If bananas are the Charlie Chaplins of the fruit world (a bit funny looking, but versatile and talented), then mangoes would be Grace Kelly, a star with class and elegance, though it has to be said mangoes are highly versatile too. Called ‘Svay’ in Khmer, mangoes are the second most popular tropical fruits in the world, after the redoubtable banana, and are appreciated for the smooth, sweet and fragrant, rich yellow flesh. They can be eaten ripe or unripe, fresh or dried, or cooked into fiery chutneys.

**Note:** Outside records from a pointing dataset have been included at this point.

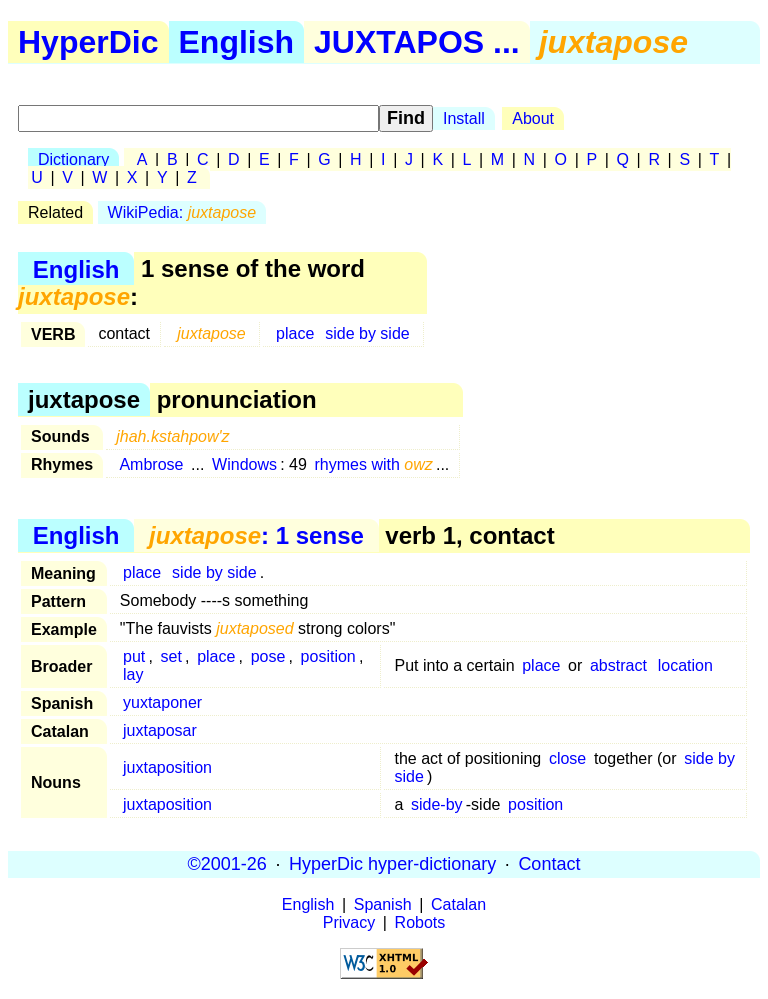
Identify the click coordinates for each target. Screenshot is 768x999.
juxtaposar (160, 730)
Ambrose (151, 464)
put (134, 656)
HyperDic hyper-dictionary (392, 864)
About (533, 118)
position (328, 656)
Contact (549, 864)
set (171, 656)
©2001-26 (227, 864)
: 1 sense (256, 535)
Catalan (458, 904)
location (685, 665)
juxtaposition (167, 767)
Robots (420, 922)
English (237, 42)
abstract (618, 665)
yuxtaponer (162, 702)
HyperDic (88, 42)
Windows (244, 464)
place (295, 333)
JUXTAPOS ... (417, 42)
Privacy (349, 922)
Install (464, 118)
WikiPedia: (182, 212)
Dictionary (73, 159)
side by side (367, 333)
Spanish (383, 904)
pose (268, 656)
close (567, 758)
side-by (437, 804)
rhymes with (374, 464)
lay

Mangoes are a stone fruit that are not only delicious, but also have an impressive nutritional profile. Mangoes are low in calories, but high in nutrients – especially vitamin C, which promotes immunity, iron absorption and growth. Mangoes contain more than a dozen different types of polyphenols, including mangiferin, which is particularly potent. The fruit is also a good source of folate, several B vitamins, as well as vitamins A, C, K and E – all of which help strengthen the immune system. Mangoes contain magnesium and potassium, all of which contribute to good heart health, and they also contain lutein, zeaxanthin and vitamin A – all of which support eye health.

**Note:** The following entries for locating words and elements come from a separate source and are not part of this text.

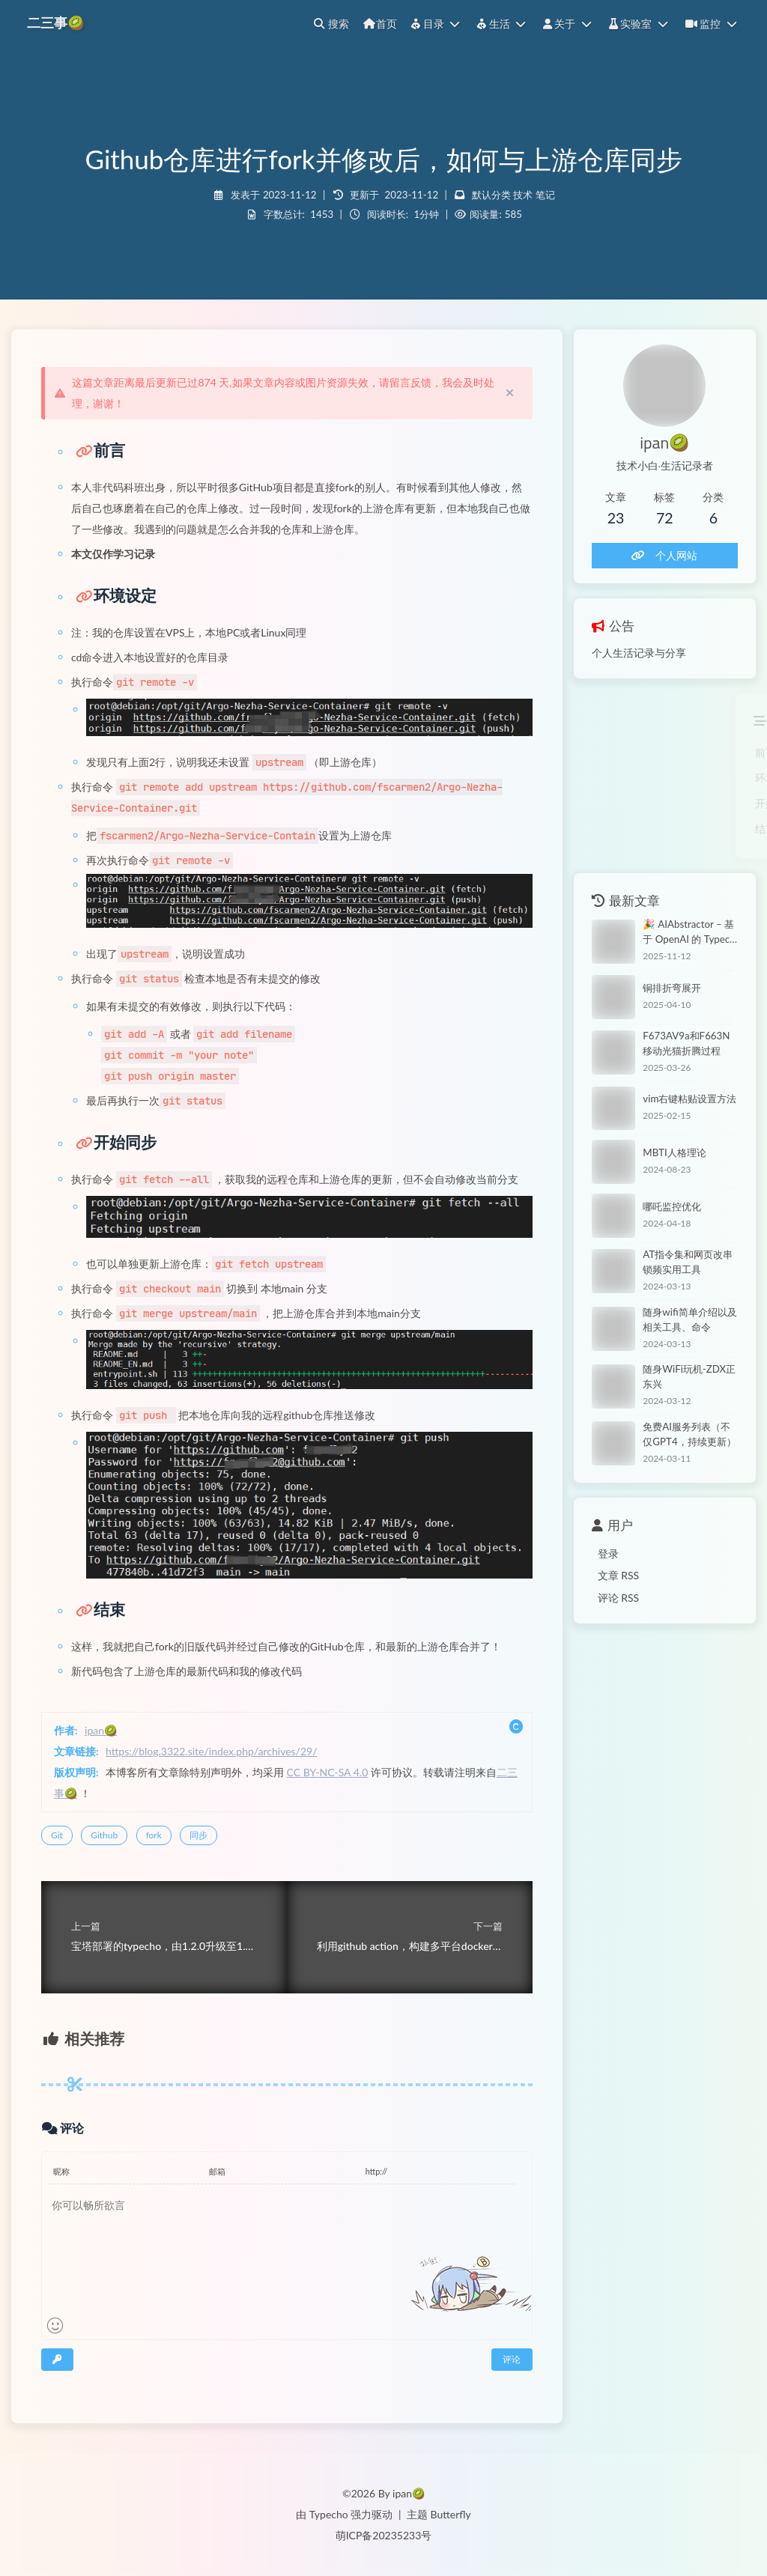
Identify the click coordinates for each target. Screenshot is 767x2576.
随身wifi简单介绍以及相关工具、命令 (689, 1319)
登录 (608, 1553)
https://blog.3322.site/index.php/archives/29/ (212, 1751)
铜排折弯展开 (672, 988)
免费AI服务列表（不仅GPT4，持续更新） (689, 1434)
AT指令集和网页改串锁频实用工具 (688, 1261)
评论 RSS (619, 1597)
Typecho (328, 2514)
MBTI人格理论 (674, 1152)
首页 (380, 23)
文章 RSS (619, 1575)
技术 (523, 195)
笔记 (545, 195)
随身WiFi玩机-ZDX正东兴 (689, 1376)
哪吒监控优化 (672, 1206)
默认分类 (491, 195)
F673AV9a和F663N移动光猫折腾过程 (686, 1043)
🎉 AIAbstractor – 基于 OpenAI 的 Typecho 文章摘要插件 (689, 932)
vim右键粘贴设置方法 (689, 1099)
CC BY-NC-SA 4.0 (328, 1772)
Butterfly (451, 2514)
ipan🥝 (101, 1730)
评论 (512, 2359)
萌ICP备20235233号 (384, 2535)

Known as ‘Khnol’ in Khmer, the jackfruit is an oval fruit with a light green, knobbly skin. When cut, the fruit has a sweet, fragrant smell and the bright yellow flesh has a sweet and subtle taste, which some compare to a combination of fruits: apples, pineapple, mangoes and bananas. A unique aspect of the jackfruit is its unusually large size. It is the largest fruit in the world, with some specimens weighing up to 35 kg.
Jackfruits are frequently enjoyed raw, but their fibrous textures also makes them perfect for cooking in hearty stews and curries, and so they are much loved by vegans, vegetarians or anyone looking for a tasty alternative to meat. They’re packed with protein, fibre, vitamins, minerals and antioxidants, but are low in sugar so perfect for weight watchers too.

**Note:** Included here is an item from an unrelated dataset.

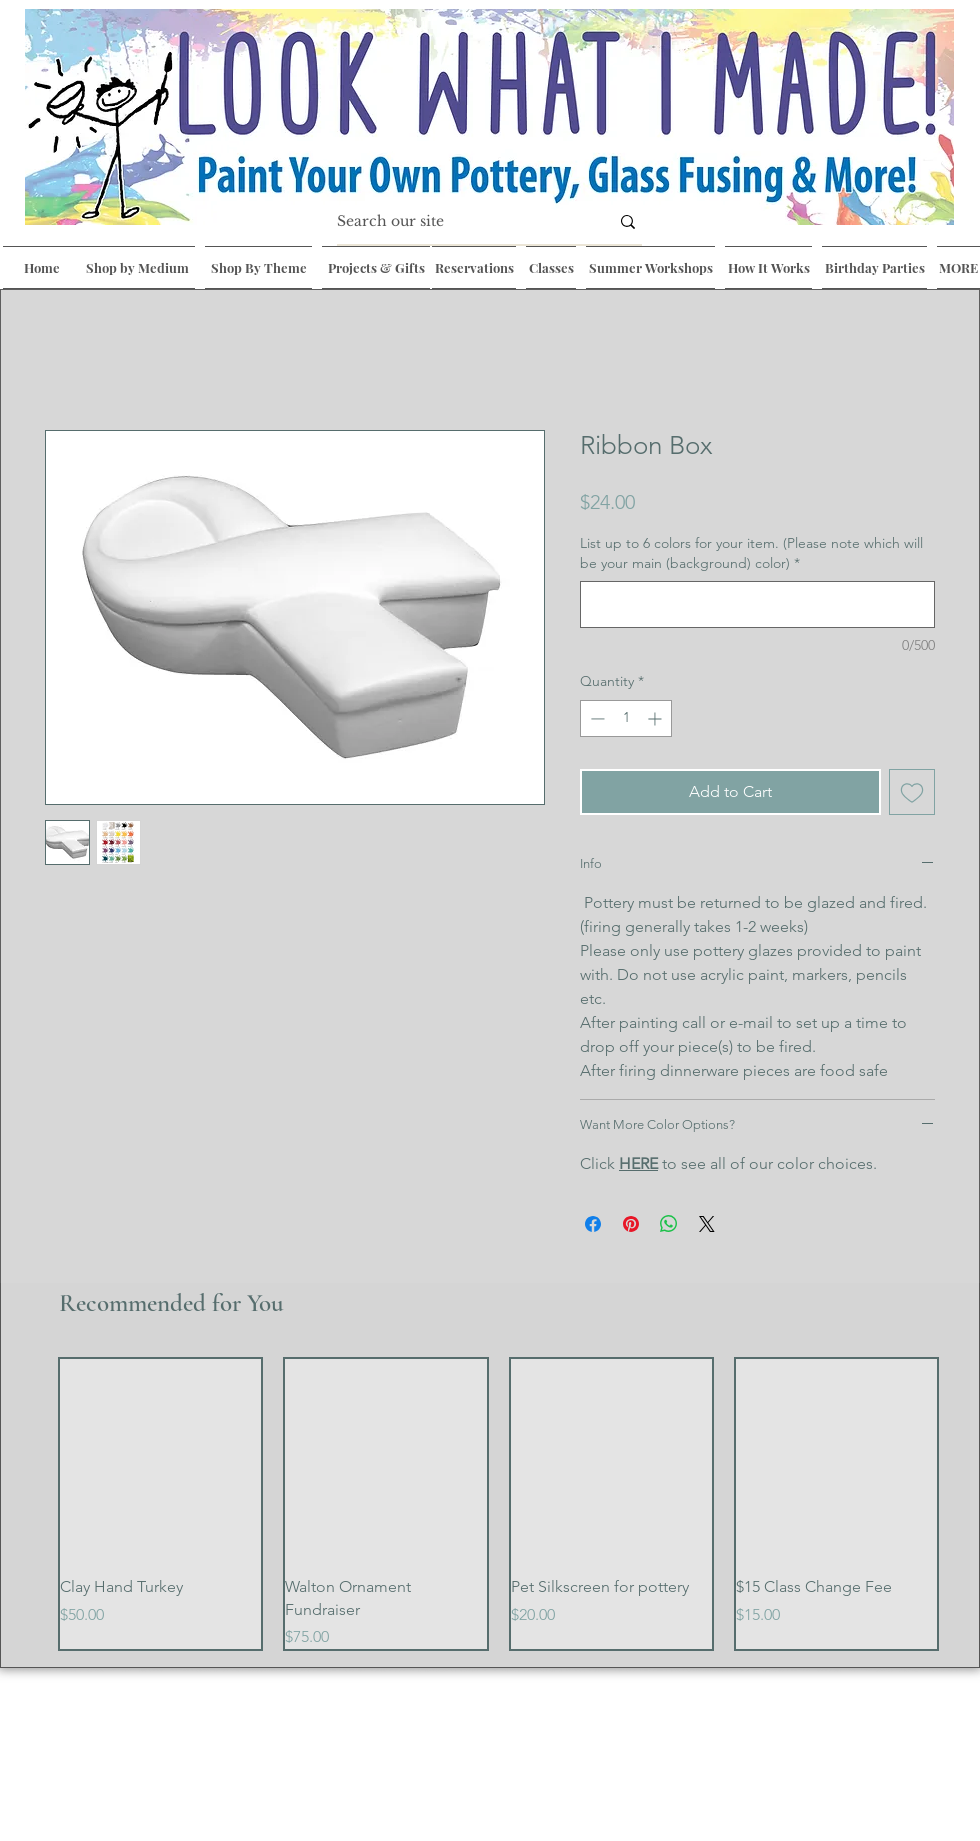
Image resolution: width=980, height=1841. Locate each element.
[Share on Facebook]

Cambodians call this fruit “Ovloeuk”, and you’ll often come across piles of watermelons at markets or roadside stalls. Their refreshingly juicy flesh means they are most appreciated when eaten fresh, but they can also be frozen, juiced or added to smoothies where they add a pleasant, subtle but well-rounded sweetness and a light grainy texture.
Watermelon is the richest known dietary source of the amino acid citrulline, and also comes with a heavy dose of lycopene, both powerful plant compounds. Aside from being incredibly refreshing, it can also help to reduce blood pressure, improve insulin sensitivity and reduce muscle soreness. Consisting mostly of water, it is of course low in calories and fibre, but it is a good source of vitamin C, and decent amounts of potassium, copper, vitamin B5 and vitamin A.